*Written exercise:* Put each line of the material below into a Markdown table with the columns "Row" and "Text", numbering the rows in order and omitting blank lines. Leave the pictures out of the table.

○ ○ ○ ○ ○

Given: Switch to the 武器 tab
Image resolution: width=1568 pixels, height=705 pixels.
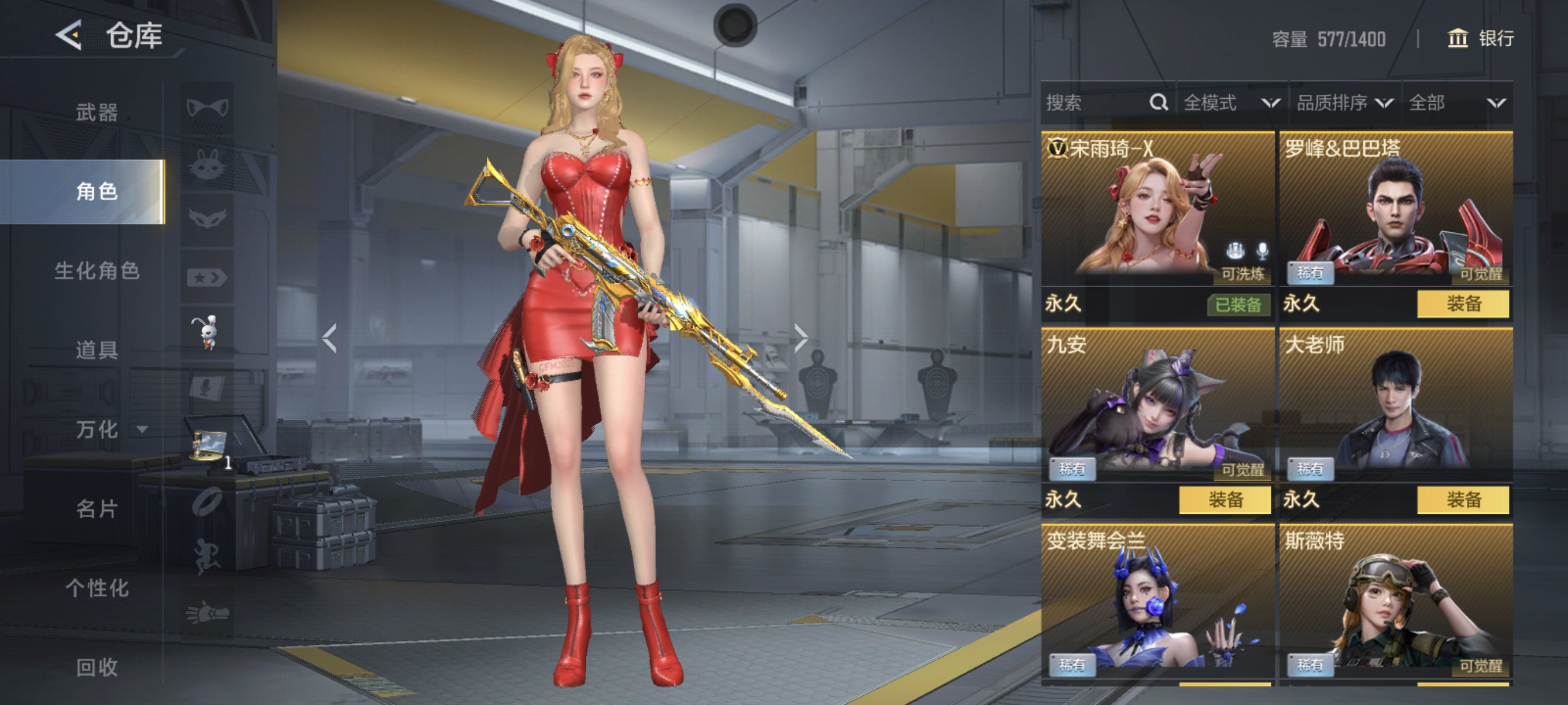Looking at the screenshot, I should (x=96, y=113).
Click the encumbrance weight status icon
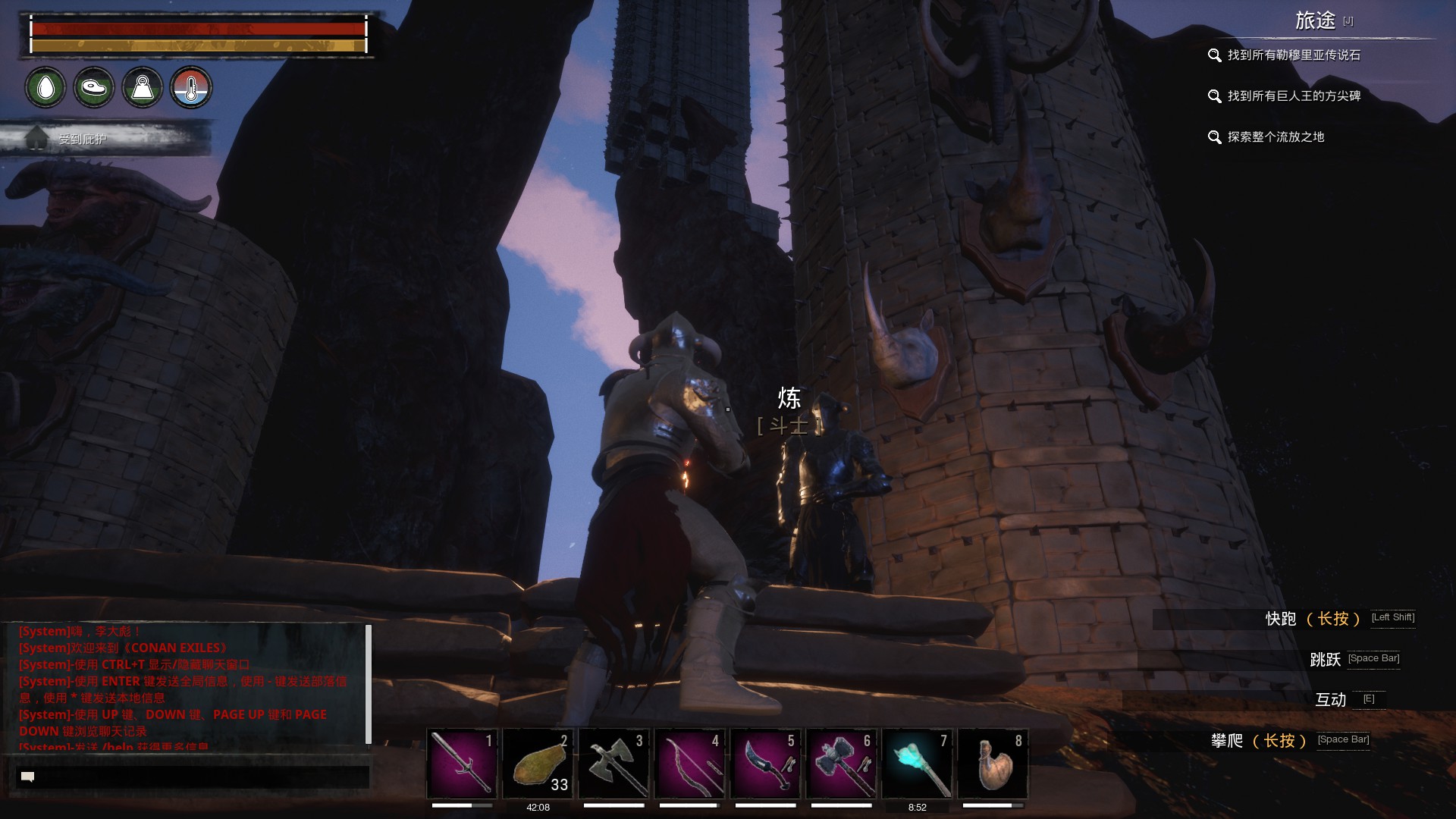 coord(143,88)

○ ○ ○ ○ ○

*Task solution:*
| Row | Text |
|---|---|
| 1 | Given: Switch to the 武器 tab |
| 2 | Image resolution: width=1568 pixels, height=705 pixels. |
| 3 | Looking at the screenshot, I should (x=96, y=113). |
| 4 | Click the encumbrance weight status icon |
| 5 |  coord(143,88) |